### Rows from a screen grounding dataset

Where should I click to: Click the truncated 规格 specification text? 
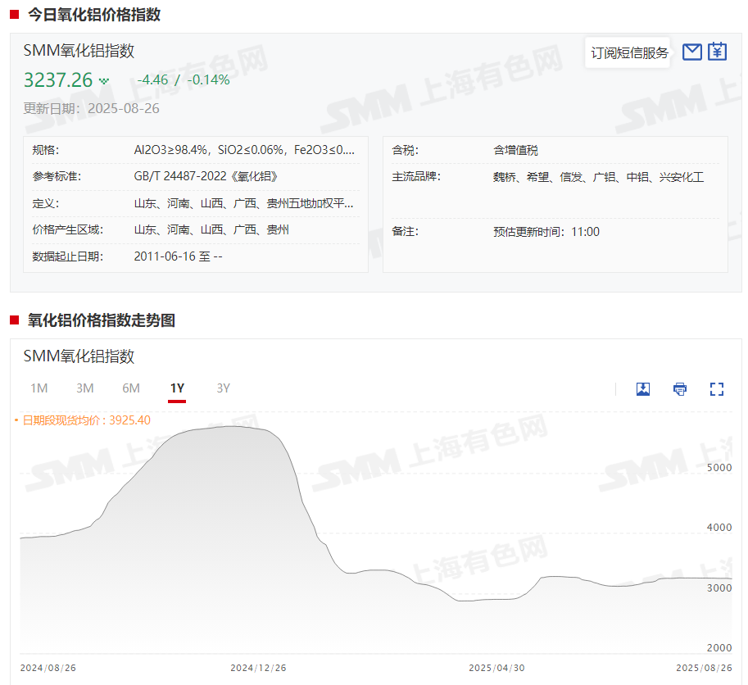[244, 150]
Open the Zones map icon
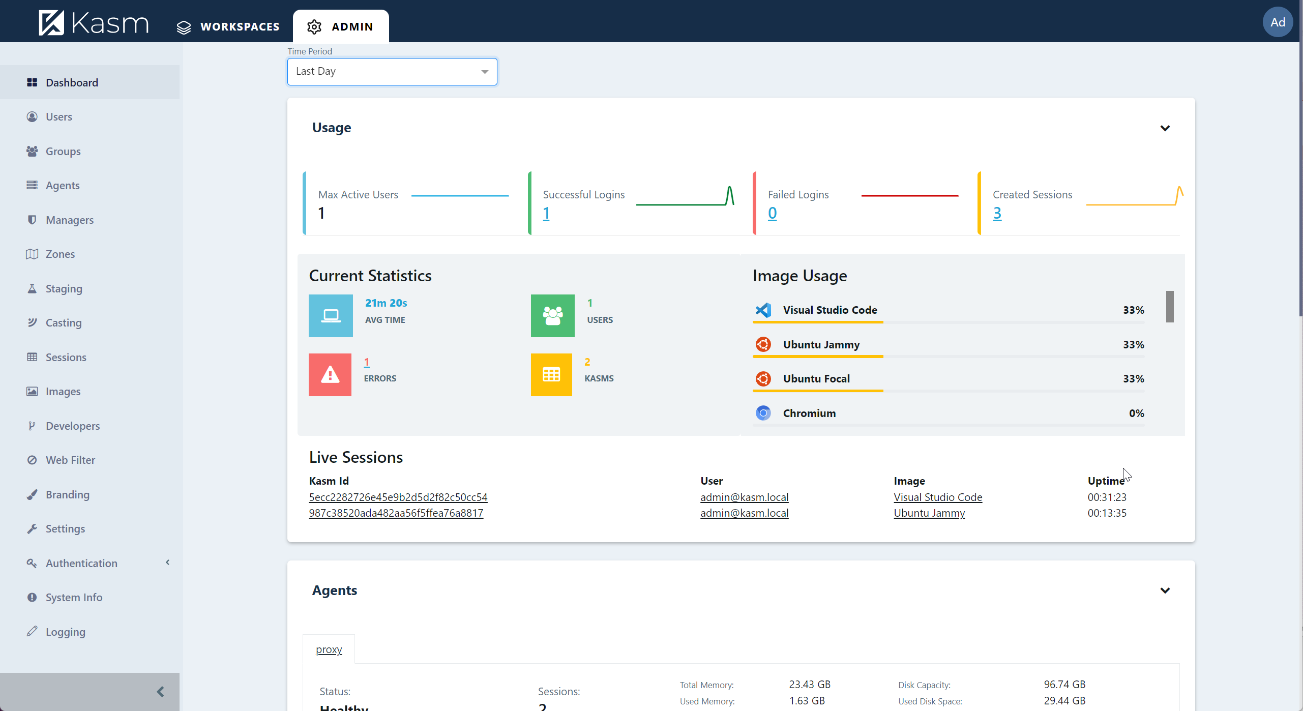The image size is (1303, 711). (x=32, y=254)
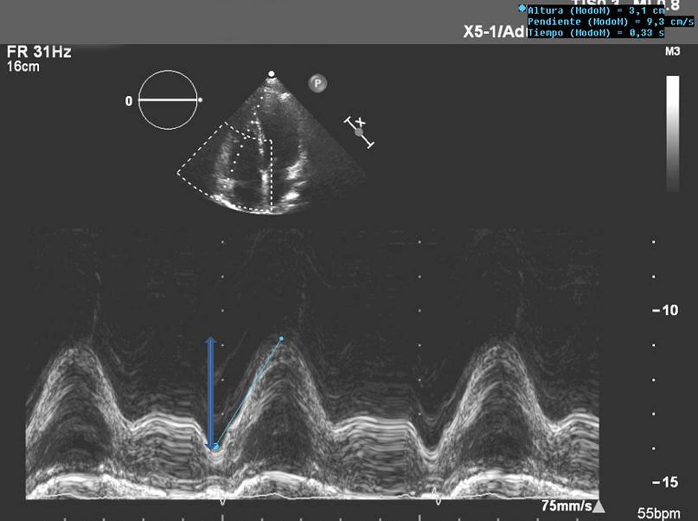This screenshot has height=521, width=698.
Task: Select the upper light-blue caliper endpoint
Action: click(281, 339)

### What is required
Reproduce every one of the entries above word for word, leaving out the pictures.

### Task output
Where should I click to: Click the truncated 规格 specification text? 
[244, 150]
Open the Zones map icon
The image size is (1303, 711). (x=32, y=254)
This screenshot has height=521, width=698.
Task: Select the upper light-blue caliper endpoint
Action: click(281, 339)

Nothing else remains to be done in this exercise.